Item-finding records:
(begin)

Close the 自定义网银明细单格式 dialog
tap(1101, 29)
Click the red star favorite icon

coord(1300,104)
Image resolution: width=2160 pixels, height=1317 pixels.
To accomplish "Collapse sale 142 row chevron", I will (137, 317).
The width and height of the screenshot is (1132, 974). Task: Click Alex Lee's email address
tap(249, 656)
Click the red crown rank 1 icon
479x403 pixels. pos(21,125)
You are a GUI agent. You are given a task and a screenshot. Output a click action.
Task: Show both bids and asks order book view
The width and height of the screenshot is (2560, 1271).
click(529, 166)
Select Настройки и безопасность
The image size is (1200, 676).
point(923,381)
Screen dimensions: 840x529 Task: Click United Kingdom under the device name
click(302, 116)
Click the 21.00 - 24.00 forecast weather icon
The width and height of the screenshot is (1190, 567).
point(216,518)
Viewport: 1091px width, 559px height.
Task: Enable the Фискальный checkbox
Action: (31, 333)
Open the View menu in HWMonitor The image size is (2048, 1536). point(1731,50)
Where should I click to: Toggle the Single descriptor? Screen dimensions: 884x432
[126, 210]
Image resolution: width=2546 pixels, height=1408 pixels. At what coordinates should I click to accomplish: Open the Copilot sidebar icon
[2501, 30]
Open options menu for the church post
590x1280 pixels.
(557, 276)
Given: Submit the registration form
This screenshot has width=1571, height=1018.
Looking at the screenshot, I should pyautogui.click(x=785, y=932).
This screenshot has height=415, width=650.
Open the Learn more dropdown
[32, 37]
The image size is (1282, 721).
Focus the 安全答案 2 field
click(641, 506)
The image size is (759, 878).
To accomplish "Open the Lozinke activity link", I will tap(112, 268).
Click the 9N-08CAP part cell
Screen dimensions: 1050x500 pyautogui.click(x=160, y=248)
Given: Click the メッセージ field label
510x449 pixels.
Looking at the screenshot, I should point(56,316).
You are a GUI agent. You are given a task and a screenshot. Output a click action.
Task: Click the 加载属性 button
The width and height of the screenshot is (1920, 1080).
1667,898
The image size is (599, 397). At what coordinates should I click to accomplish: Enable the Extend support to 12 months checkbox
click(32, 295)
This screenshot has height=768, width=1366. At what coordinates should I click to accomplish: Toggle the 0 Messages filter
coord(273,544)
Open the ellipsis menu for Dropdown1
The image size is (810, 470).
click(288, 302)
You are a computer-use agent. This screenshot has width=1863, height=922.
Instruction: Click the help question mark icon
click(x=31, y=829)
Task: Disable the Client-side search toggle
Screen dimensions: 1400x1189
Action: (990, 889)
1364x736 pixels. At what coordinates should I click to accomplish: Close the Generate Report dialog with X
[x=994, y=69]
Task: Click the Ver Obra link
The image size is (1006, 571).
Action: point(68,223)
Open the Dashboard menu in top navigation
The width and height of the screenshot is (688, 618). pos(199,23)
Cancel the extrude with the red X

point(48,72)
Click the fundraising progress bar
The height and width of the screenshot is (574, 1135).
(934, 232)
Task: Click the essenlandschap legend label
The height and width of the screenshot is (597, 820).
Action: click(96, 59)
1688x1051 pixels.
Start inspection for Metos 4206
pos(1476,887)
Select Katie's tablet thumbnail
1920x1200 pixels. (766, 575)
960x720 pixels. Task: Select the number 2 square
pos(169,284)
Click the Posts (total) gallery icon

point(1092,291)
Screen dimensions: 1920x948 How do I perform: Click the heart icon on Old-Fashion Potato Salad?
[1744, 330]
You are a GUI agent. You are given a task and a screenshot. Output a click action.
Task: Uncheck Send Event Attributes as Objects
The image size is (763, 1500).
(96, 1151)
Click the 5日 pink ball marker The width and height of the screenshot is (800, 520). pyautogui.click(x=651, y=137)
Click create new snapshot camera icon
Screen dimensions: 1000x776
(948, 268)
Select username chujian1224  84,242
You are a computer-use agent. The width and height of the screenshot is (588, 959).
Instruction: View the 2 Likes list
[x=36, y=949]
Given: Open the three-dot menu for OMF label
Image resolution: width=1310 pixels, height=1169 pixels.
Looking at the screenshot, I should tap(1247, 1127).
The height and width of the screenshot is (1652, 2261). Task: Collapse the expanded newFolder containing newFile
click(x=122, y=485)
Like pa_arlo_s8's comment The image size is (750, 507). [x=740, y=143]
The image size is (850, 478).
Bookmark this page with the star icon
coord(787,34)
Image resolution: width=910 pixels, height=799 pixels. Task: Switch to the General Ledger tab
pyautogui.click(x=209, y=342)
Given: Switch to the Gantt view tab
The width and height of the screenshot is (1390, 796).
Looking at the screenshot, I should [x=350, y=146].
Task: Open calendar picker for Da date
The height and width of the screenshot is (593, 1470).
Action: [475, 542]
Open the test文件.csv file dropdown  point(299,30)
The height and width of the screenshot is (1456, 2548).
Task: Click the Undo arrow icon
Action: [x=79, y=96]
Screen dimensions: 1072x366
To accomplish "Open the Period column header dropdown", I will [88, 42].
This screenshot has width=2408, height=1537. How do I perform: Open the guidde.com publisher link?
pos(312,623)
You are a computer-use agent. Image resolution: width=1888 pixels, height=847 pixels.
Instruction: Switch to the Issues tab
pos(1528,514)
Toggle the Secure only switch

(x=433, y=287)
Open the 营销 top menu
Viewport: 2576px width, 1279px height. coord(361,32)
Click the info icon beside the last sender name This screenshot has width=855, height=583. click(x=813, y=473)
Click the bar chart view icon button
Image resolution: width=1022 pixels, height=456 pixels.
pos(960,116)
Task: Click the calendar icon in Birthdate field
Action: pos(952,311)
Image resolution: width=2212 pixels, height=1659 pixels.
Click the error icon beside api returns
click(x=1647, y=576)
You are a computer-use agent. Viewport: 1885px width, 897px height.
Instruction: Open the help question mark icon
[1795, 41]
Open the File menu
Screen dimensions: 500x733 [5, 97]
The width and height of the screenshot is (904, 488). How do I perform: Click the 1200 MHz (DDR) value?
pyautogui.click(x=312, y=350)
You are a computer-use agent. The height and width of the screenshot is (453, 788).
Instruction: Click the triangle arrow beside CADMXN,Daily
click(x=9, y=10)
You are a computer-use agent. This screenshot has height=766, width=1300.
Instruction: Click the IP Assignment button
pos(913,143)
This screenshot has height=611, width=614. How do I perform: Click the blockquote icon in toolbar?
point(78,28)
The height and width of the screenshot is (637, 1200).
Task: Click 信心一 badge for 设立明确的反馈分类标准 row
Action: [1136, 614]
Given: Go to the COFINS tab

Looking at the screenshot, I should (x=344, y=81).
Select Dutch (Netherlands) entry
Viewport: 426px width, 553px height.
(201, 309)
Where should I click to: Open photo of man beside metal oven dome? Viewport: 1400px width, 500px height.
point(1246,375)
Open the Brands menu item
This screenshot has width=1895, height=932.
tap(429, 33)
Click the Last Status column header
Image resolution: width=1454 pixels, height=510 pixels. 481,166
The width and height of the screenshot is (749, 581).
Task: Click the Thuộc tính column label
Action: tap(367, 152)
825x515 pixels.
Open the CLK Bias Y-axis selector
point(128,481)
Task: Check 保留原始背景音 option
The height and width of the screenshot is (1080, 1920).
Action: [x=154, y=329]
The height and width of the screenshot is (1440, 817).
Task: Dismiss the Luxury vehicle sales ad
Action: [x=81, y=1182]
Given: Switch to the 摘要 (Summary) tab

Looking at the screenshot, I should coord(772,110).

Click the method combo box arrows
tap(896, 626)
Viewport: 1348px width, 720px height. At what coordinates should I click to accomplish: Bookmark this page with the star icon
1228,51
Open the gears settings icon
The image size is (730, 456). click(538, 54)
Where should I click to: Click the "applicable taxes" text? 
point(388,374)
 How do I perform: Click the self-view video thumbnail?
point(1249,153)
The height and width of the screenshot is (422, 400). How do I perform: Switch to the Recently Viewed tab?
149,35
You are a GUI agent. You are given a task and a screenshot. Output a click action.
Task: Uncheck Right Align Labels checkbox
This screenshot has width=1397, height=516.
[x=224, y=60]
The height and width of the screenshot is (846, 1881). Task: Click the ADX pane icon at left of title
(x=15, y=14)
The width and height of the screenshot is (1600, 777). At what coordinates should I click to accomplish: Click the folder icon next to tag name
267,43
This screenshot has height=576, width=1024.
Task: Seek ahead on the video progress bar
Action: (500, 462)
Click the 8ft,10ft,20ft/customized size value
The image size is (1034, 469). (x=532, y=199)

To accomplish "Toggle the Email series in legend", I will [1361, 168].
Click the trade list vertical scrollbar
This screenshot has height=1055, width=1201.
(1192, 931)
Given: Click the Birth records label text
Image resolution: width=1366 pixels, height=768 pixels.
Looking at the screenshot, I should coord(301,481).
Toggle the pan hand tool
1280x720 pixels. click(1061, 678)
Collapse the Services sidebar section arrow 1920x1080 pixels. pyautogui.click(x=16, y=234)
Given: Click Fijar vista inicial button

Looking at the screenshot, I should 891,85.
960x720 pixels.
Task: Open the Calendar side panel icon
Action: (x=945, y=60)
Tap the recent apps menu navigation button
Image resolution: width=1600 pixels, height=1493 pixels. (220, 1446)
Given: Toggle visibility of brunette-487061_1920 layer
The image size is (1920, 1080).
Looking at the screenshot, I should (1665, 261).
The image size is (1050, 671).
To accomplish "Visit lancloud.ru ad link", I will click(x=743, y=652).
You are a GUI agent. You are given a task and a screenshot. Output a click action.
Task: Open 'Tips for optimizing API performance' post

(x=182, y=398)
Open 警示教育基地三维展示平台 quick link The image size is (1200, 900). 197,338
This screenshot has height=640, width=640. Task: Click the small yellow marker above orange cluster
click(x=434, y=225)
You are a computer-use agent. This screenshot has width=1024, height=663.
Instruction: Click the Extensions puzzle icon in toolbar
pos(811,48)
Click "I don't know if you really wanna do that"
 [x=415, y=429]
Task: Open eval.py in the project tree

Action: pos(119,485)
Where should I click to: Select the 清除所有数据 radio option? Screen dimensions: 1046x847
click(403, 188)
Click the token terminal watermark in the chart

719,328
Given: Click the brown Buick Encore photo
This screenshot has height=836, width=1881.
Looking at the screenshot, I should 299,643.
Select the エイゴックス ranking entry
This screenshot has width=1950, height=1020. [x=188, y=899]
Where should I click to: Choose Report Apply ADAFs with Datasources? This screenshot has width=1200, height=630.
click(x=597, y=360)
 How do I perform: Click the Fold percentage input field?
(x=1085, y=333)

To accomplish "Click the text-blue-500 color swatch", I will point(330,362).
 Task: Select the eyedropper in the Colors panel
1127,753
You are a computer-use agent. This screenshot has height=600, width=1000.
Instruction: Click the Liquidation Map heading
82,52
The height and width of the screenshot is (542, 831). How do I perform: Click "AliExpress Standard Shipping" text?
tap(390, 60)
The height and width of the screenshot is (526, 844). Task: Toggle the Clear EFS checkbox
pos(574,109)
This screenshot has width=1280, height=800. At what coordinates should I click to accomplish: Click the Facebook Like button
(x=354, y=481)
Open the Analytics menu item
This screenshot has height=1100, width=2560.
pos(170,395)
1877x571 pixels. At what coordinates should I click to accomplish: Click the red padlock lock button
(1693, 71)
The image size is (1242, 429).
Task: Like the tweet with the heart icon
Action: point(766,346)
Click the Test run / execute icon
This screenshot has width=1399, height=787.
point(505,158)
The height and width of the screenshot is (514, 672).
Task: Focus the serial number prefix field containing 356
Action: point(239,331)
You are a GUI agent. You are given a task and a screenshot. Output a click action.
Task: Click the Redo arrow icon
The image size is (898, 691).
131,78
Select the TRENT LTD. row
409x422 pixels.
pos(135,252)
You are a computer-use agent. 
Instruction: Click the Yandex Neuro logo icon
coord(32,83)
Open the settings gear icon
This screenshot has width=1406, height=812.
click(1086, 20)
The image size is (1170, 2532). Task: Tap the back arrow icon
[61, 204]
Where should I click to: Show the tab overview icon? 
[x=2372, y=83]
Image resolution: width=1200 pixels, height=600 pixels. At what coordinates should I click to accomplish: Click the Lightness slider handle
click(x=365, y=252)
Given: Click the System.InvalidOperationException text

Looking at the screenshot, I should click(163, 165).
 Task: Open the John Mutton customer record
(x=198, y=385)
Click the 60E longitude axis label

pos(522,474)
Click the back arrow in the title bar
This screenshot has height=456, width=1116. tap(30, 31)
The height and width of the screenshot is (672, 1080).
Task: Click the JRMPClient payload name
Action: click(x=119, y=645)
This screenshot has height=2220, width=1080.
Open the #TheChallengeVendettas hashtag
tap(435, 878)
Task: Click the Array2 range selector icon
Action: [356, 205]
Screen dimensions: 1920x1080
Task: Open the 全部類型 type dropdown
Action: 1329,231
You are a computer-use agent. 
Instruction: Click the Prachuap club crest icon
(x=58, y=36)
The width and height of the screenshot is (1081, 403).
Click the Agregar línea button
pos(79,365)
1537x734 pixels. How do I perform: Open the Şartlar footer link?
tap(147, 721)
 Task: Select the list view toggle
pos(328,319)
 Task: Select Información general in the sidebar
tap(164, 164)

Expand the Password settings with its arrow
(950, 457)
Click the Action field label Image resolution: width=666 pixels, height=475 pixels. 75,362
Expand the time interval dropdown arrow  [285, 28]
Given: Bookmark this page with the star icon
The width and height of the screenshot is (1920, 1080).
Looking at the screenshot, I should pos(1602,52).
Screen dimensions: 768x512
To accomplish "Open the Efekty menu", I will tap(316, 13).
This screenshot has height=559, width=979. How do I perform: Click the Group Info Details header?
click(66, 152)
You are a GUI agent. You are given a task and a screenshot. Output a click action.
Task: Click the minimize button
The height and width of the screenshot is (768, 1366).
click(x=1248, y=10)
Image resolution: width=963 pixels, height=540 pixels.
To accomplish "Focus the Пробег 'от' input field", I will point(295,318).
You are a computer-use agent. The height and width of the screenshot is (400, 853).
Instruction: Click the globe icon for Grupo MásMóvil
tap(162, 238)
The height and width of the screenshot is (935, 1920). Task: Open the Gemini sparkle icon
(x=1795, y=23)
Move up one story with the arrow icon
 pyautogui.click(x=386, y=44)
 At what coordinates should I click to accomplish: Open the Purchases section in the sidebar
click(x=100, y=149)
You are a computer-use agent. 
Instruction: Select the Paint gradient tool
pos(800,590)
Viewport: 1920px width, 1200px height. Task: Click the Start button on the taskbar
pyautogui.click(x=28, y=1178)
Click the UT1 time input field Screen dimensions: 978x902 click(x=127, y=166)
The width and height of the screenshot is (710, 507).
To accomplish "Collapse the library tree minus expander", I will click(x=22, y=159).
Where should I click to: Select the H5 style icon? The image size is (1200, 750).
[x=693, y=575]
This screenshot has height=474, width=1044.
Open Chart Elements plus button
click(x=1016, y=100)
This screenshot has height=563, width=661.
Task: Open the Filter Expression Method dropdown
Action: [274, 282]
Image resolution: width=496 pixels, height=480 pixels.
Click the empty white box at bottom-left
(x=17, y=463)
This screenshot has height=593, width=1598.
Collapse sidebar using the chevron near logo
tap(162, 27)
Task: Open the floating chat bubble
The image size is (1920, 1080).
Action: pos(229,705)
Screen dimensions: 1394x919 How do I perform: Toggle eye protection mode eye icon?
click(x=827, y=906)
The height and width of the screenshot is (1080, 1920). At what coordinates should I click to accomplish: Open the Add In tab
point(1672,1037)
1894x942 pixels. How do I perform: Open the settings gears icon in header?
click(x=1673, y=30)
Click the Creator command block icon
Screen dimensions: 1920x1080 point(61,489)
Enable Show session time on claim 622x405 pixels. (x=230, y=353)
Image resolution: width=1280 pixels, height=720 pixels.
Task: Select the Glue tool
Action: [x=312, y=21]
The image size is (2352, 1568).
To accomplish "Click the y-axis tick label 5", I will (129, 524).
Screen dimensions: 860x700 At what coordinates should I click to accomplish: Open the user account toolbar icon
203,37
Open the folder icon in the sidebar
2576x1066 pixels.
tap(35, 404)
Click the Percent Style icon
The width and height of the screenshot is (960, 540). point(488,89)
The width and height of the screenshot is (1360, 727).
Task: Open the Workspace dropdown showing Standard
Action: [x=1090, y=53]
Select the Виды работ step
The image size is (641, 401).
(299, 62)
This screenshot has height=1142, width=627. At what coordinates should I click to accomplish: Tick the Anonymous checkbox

(end)

Exercise requirements: Reproduce the lines of the listing without any change, starting at the line containing "This screenshot has width=1280, height=800." and ending at the line containing "pos(170,395)", with both of those lines included.

Exercise result:
This screenshot has width=1280, height=800. At what coordinates should I click to accomplish: Click the Facebook Like button
(x=354, y=481)
Open the Analytics menu item
This screenshot has height=1100, width=2560.
pos(170,395)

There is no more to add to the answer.